John Coltrane, Pharoah Sanders, Steve Williamson, Zim Ngqawana, Soweto Kinch, Louis Moholo, Marshall Allen (Sun Ra Arkestra)… Sorti il y a quelques semaines déjà, Wisdom of Elders, « La Sagesse des anciens », est marqué par nombre de figures tutélaires et a été fabriqué avec des musiciens locaux. Notamment le trompettiste Mandla Mlangeni, le batteur Tumi Mogorosi et le pianiste Nduduzo Makhathini que Shabaka a dans la foulée aidé à enregistrer son album.

« Il s’agit d’un hommage à toutes les leçons que j’ai reçues de tous les musiciens que j’ai croisés. En direct ou sur disque, résume Hutchings dans Libération.
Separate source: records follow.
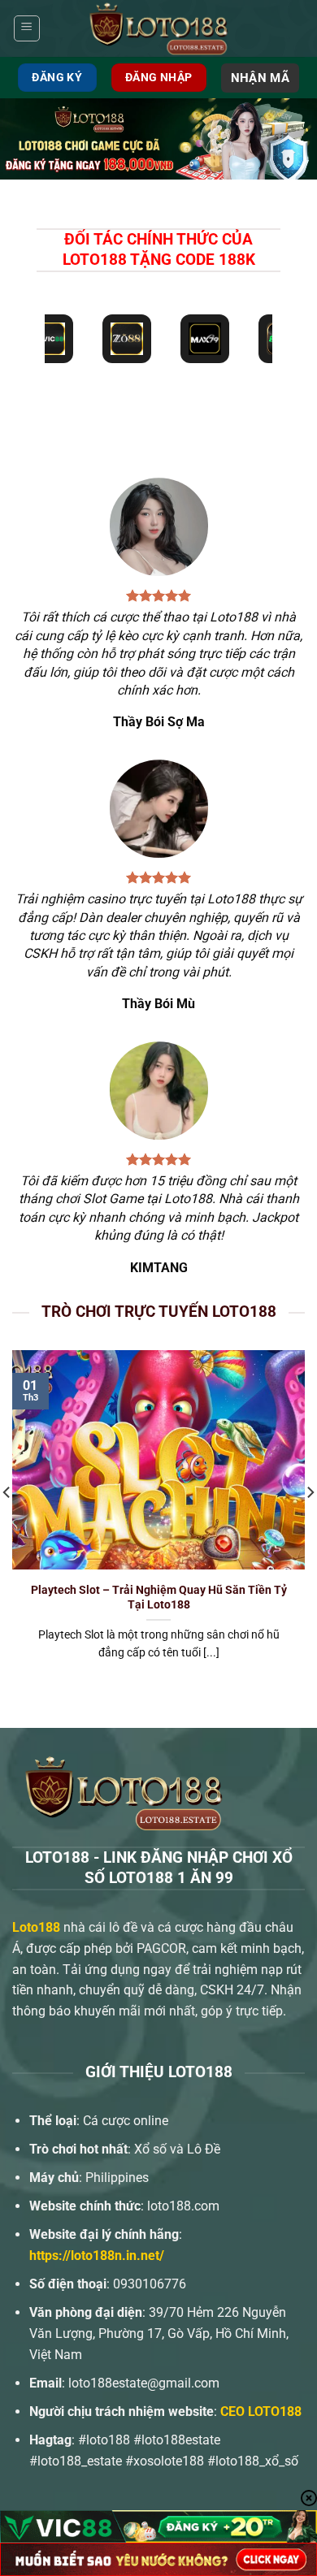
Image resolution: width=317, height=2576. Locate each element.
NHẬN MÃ (260, 78)
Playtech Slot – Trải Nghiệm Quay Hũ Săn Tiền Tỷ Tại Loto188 (159, 1597)
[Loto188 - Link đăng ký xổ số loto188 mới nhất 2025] (158, 28)
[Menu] (27, 28)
Une énergie, un feeling, une manière de se projeter… Une intensité qui n’a rien à voir avec les notes. Il s’agit d’un message, même si je prends le terme avec des pincettes. » La musique de Shabaka, elle, est à embrasser à bras-le-corps. (J.B.)

Karis Auzins, Lucas Leidinger, Tomo Jacobson & Thomas Sauerborn – « Mount Meander »
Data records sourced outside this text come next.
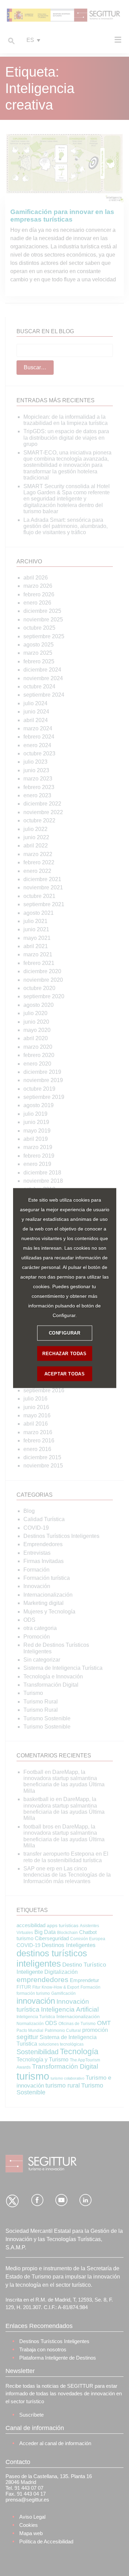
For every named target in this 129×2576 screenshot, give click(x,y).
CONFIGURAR (64, 1333)
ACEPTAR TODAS (64, 1373)
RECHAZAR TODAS (64, 1353)
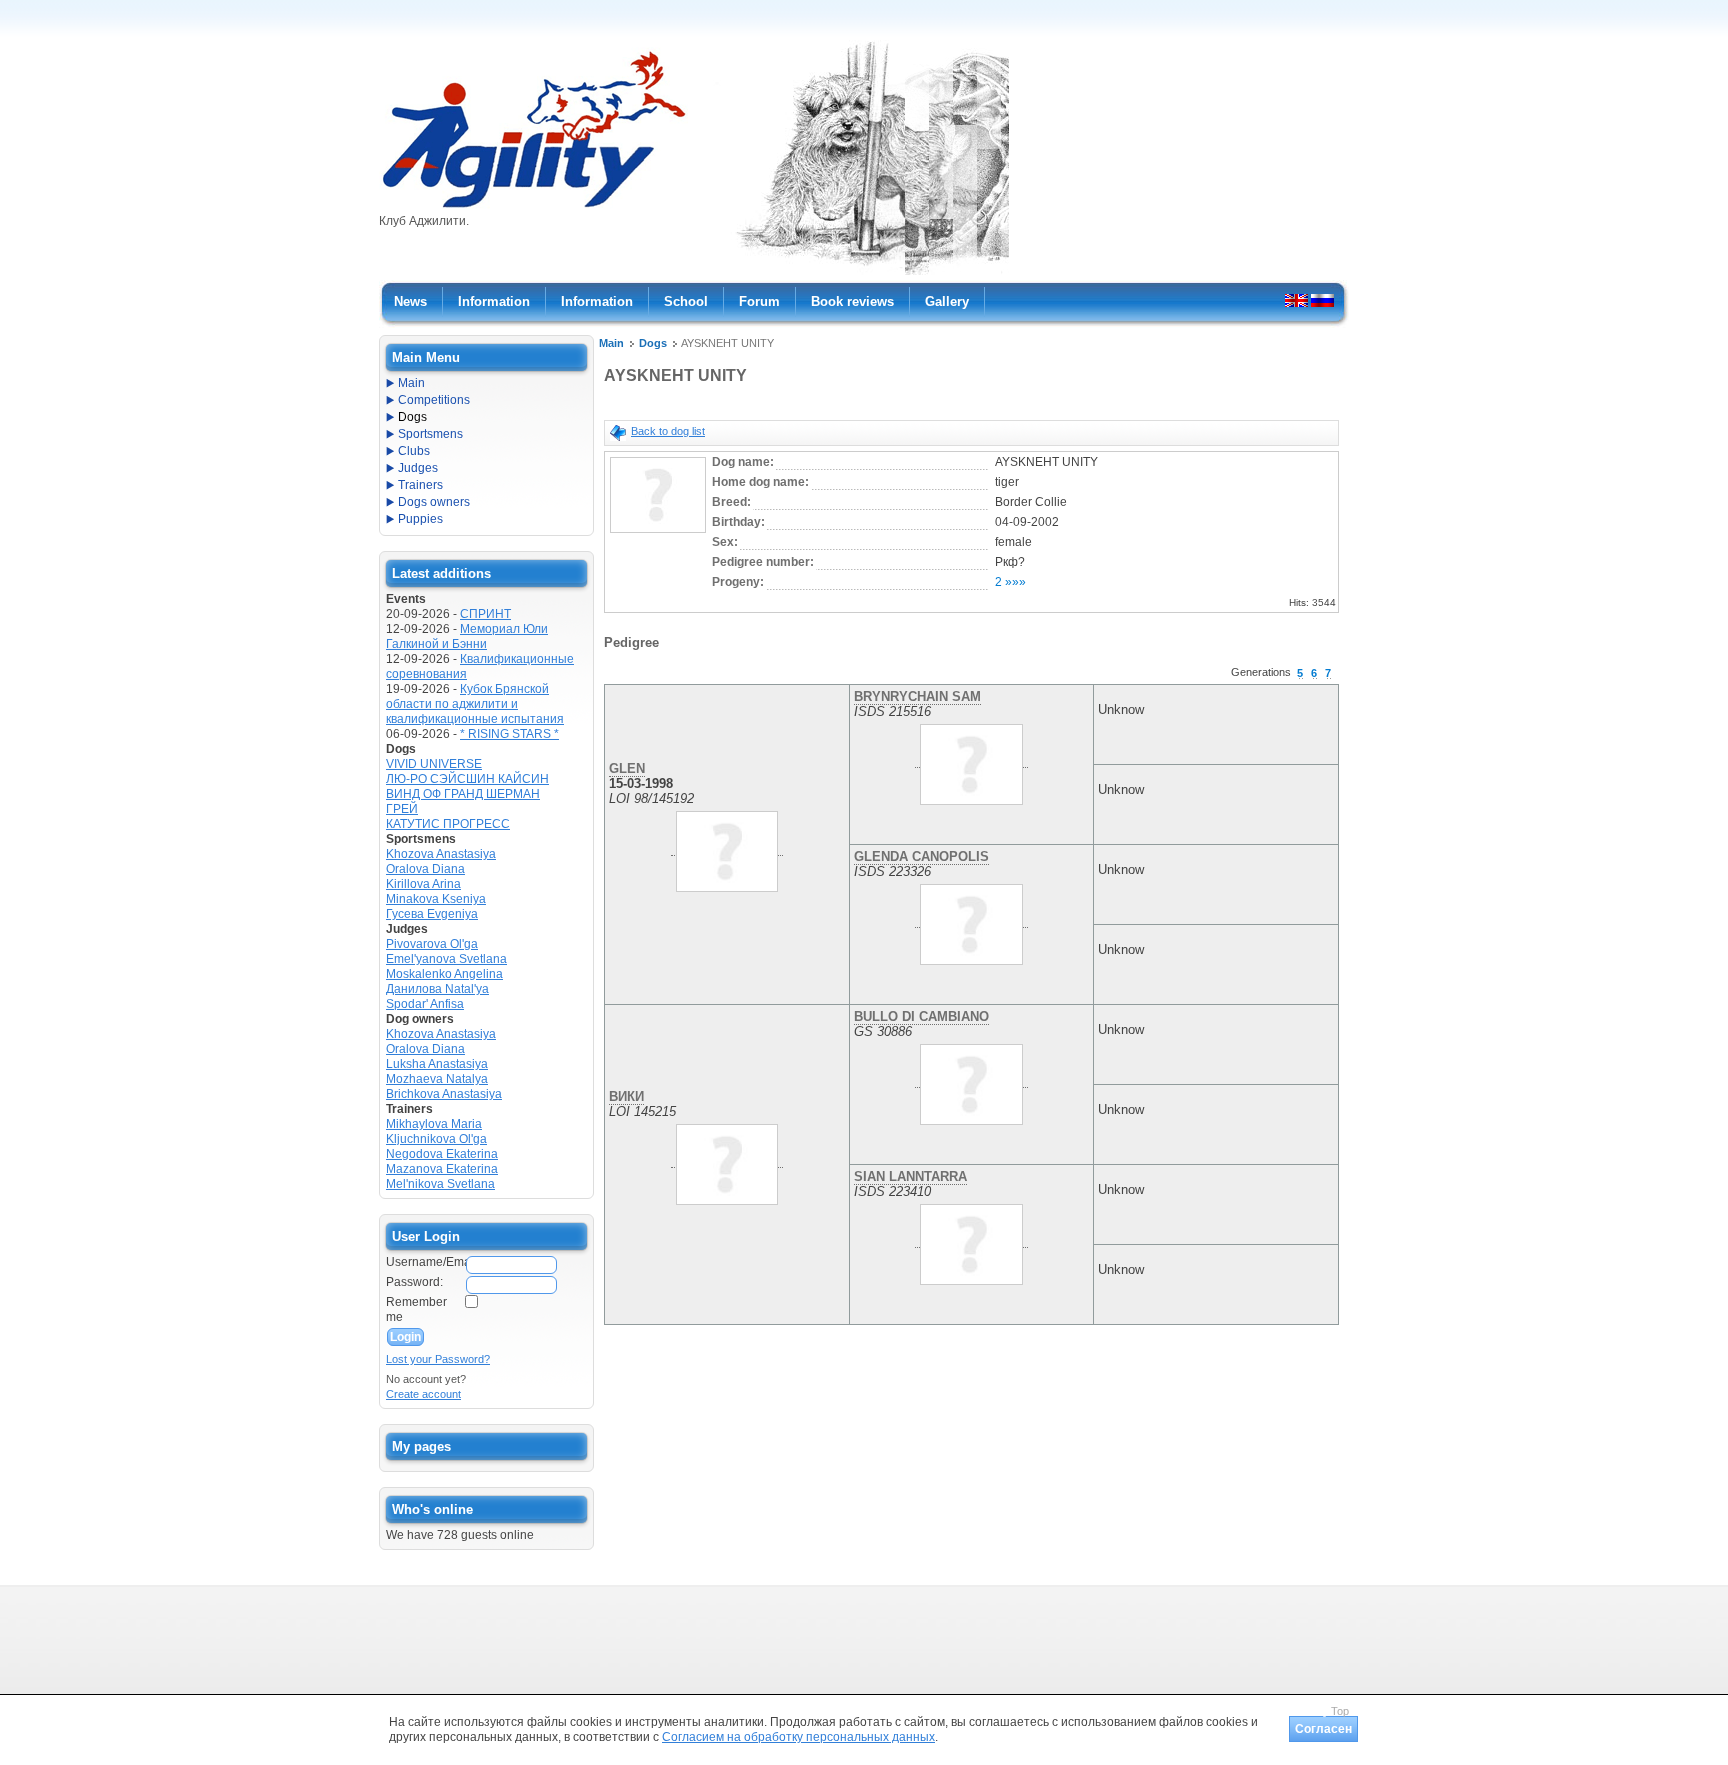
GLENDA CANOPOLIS (921, 856)
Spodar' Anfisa (425, 1004)
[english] (1296, 300)
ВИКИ (626, 1096)
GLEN (627, 768)
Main (611, 343)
JAZZ. CLEAN FEED CF375CD ***(*)

Formé par de jeunes musiciens originaires d’Allemagne, Lettonie ou Pologne et vivant, pour deux d’entre eux, à Copenhague où l’album a été enregistré, Mount Meander (titre de l’album mais aussi de la formation), mélange les climats (passant du quasi délétère au presque musclé) dans les sept titres qui le composent -dont une suite en trois parties. La barrière entre compositions et improvisations est ici allègrement pulvérisée tant tout y semble à la fois pensé et spontané, approche traduisant pour le moins l’extrême osmose qui lie les membres d’un combo à l’instrumentation classique (saxes, piano, basse, batterie). Bref, une jolie réussite discographique pour un quartette que l’on aimerait entendre en live. (PH.E.)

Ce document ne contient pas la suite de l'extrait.